In origin, deconstruction was a way of reading philosophical texts, not a design or planning theory. But new ways of thinking and seeing inevitably lead to new ways of designing, as did Renaissance perspective. Jacques Derrida started from the Lévi-Strauss argument that, in language as in geology, deep structures lie beneath surface structures. He then challenged, or deconstructed, the relationship between structural elements. Feminists have taken a special interest in deconstruction because it offers a way of examining, and then upsetting, the traditional relationship of dominance in the Man:Woman structural pair. A deconstructive reading of the environment can be deployed, with parallel intent, to examine and upset the hierarchical relationships between land use activities and between the constructive professions. This may require, as in Bernard Tschumi's project at Parc de la Villette, deconstruction of the tradition by which the form of a building is subordinated to the function. Despite the modernist design theory that forms should be derived from functions, there are a great many successful buildings where the present function came long after the present form. Georgian houses have become offices and Victorian warehouses have become residential lofts. Geoffrey Broadbent maintains that 70% of building functions can be housed in 70% of building forms (Broadbent, 1988). If true, this is an excellent reason for deconstructing the traditional relationship between form and function. As a contrary policy, one could design buildings according to environmental criteria and worry about functions later on.

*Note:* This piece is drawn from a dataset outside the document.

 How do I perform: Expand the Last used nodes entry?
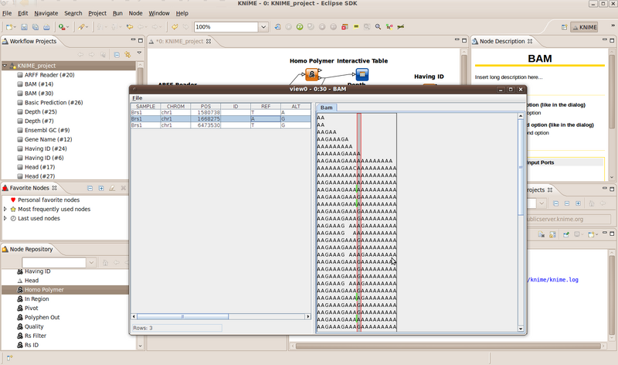pos(5,218)
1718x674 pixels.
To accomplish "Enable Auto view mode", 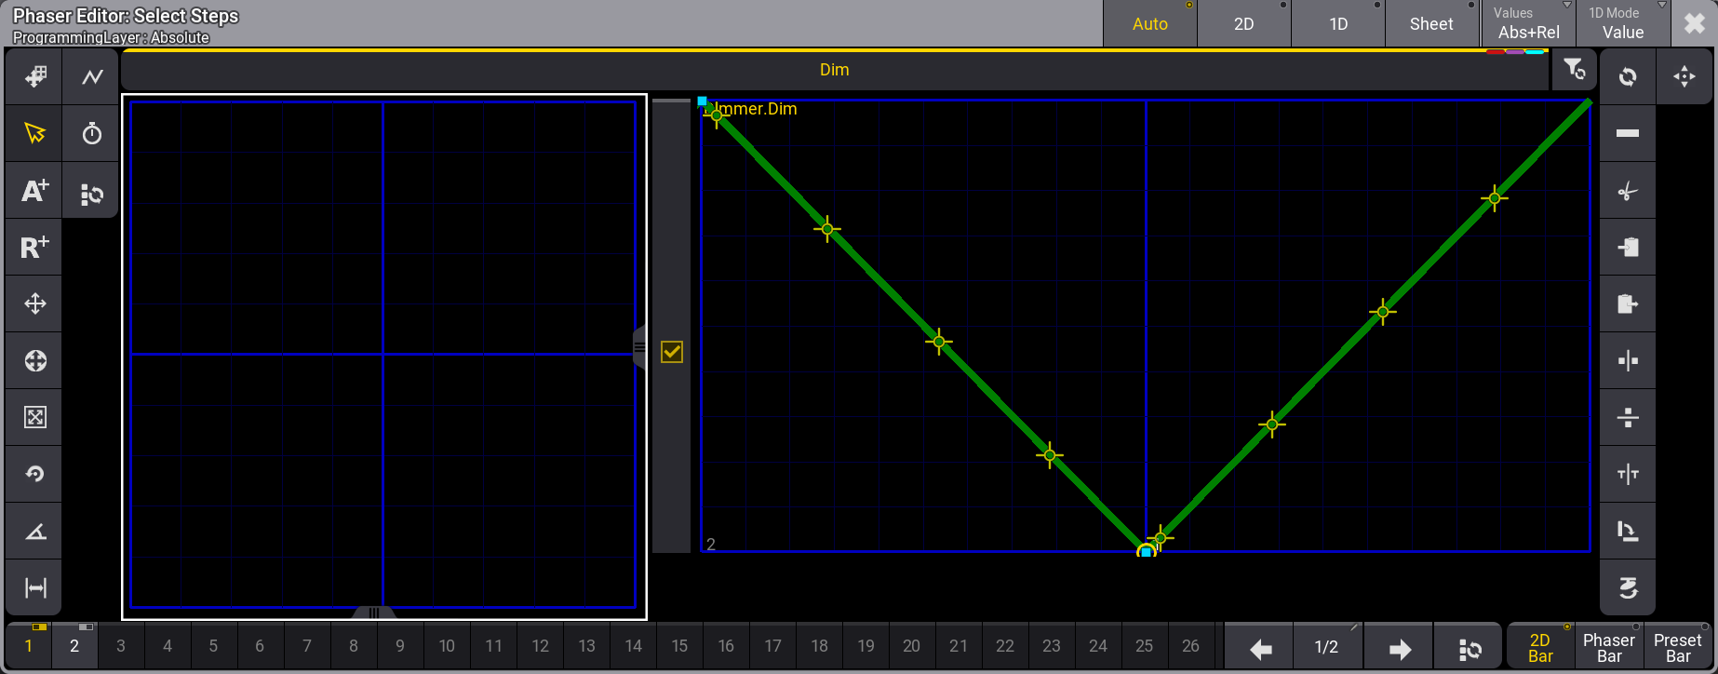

In the built environment, deep structures and their hierarchical relationships have been brought to the surface, as a crude artificial language. Instead of the easy transitions that characterize the natural environment, we have demarcated the most ridiculous strips and parcels of land for Road, River, Housing, Open Space, Industry, Shopping, Recreation, Forestry, Nature Reserve. In the following structural pairs, the first member is normally dominant:

Road : Housing
River : Housing
Housing : Open Space
Industry : Marsh
Recreation : Nature Reserve
Forestry : Recreation

Technical, legal and linguistic devices are used to subjugate the second party. Everywhere one looks, there are supposed deep structures that have been raised to the surface and translated into a crude artificial language, more suited to computers than humans. Land uses are put into parcels. Everything must be A or not-A, B or not-B. Boundaries are made into binary divides. The fantastic workings of the living organism are severed by the butcher's knife, as in Tunnard's montage (Figure 11.8). Smooth transitions are forced into culturally imposed formal structures. Happy is the river that is not a property line and not an engineer's "watercourse'. Sad is the river that becomes a municipal boundary, neglected by adjoining authorities. Tragic is the river that is buried by the constructive discourse of engineering .'

The constructive professions must be fluent speakers in the languages of the environment. An ability to say "road' or "river' in a dozen ways is good, but it is not enough. Professionals must be able to use languages, comprising words, drawings and numbers, which can embrace roads, rivers, forests and buildings in a myriad of ways, according to contexts and according to clients. They must have views on what to say and how to say it. Traditional planning moves down the hierarchy from engineering to architecture to planting design. Deconstructed approaches to urban design proceed in different ways. One could move from ecology to forestry to river design to architecture to highway engineering. Or one could move in another sequence, starting with the hydrological cycle. It is not a question of asserting new hierarchies. Women should not have the legal or moral right to dominate men, but they should enjoy equality of opportunity. Control should not be taken from engineers or planners merely to place farmers, ecologists or architects at the top of a new professional hierarchy. Instead, different hierarchies should be allowed to achieve different objectives in different places. Traditional relationships should be deconstructed. Those imagined deep structures, which currently disfigure the built environment, are human constructs.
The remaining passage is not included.